=== Records for this task ===
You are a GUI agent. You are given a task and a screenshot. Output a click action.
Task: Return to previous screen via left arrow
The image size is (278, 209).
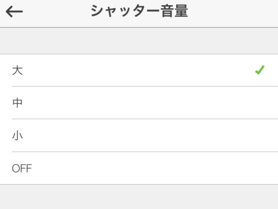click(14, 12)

* * *

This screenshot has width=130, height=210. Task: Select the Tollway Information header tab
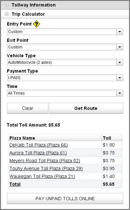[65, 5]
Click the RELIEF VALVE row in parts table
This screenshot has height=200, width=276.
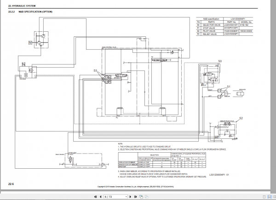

=== Task to carry out ===
Swap "header tab" for "navigation tab" in the material, starting at the line that has "This screenshot has width=130, height=210." and stopping after the line that has "This screenshot has height=200, width=276.". Return only those lines with nothing else changed, and leave the pictures out.

=== Result of this task ===
This screenshot has width=130, height=210. Task: Select the Tollway Information navigation tab
[65, 5]
Click the RELIEF VALVE row in parts table
This screenshot has height=200, width=276.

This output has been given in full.